■ **Task material**
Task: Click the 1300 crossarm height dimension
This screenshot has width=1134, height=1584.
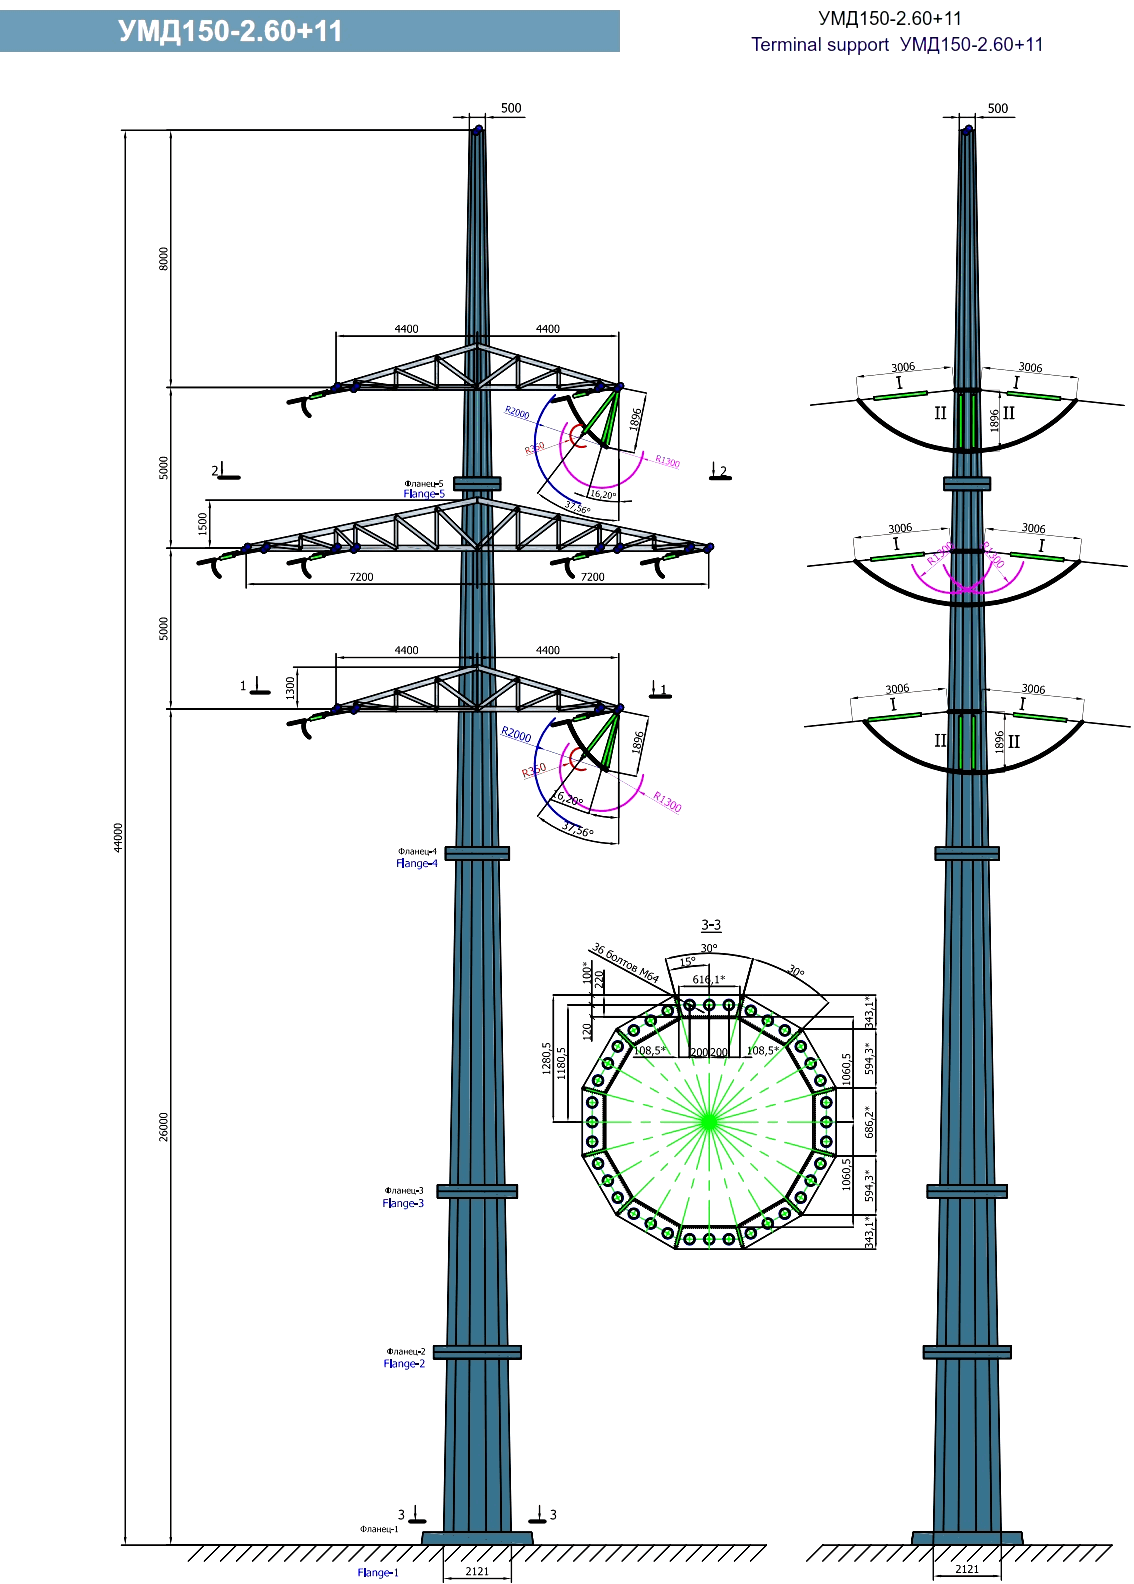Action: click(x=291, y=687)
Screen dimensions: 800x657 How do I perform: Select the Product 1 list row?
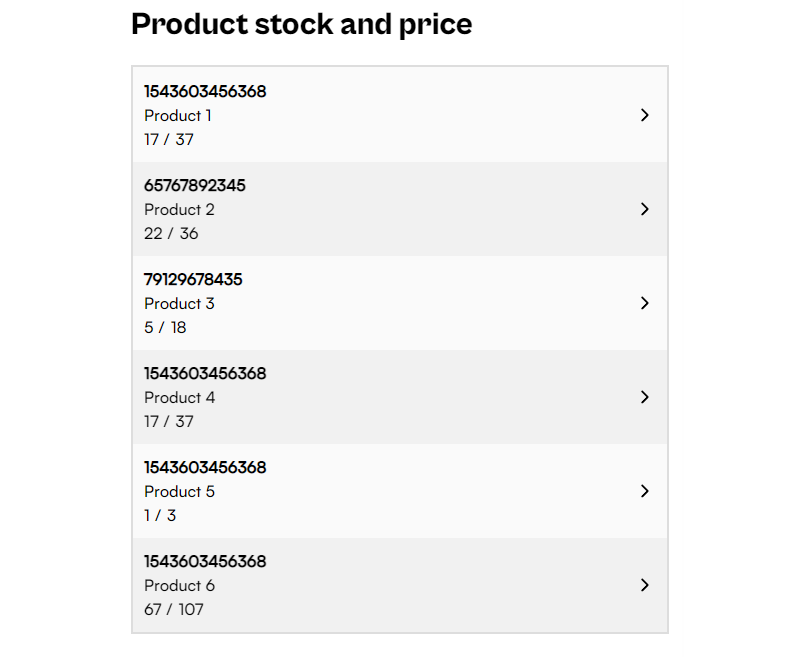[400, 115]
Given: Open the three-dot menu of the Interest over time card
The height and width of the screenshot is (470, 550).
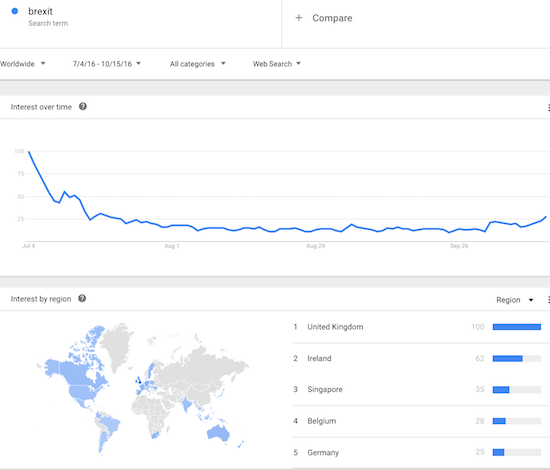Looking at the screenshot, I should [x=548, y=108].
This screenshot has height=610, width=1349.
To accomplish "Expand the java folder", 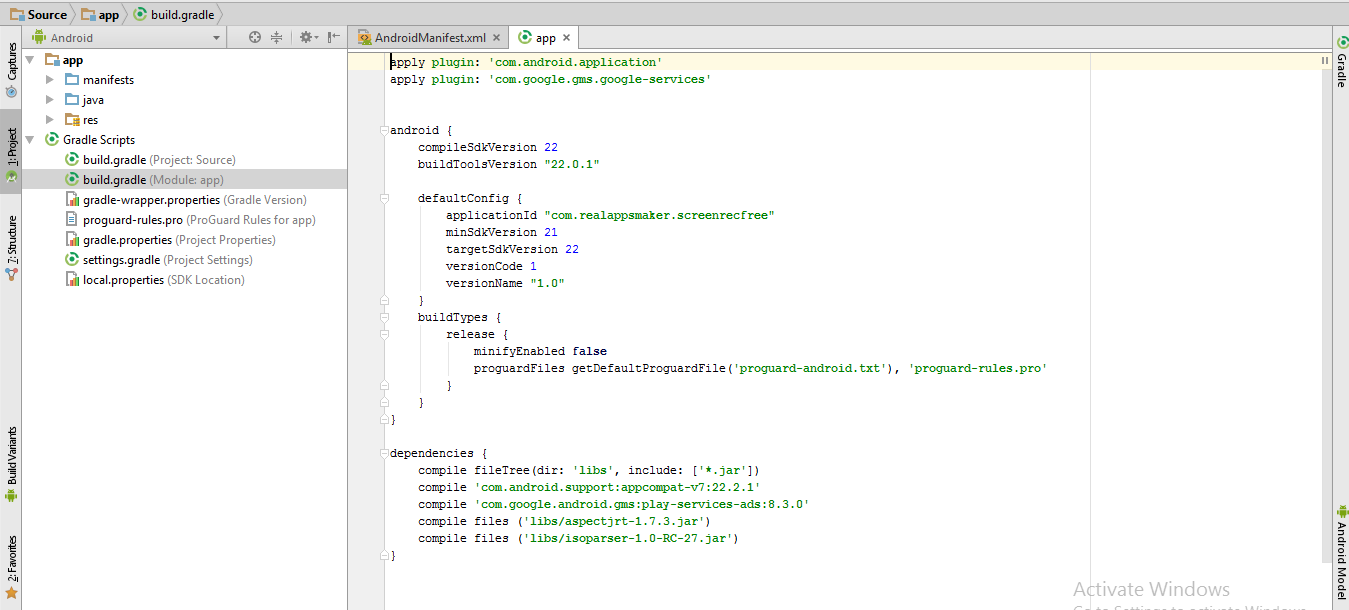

■ **Task statement**
Set down all the lines above exactly as they appear, with no pictures.

■ **Solution**
Task: Click the 1300 crossarm height dimension
This screenshot has width=1134, height=1584.
Action: click(x=291, y=687)
Screen dimensions: 800x657 How do I perform: Select the Product 1 list row?
[400, 115]
Given: Open the three-dot menu of the Interest over time card
The height and width of the screenshot is (470, 550).
Looking at the screenshot, I should [x=548, y=108].
This screenshot has height=610, width=1349.
To accomplish "Expand the java folder", 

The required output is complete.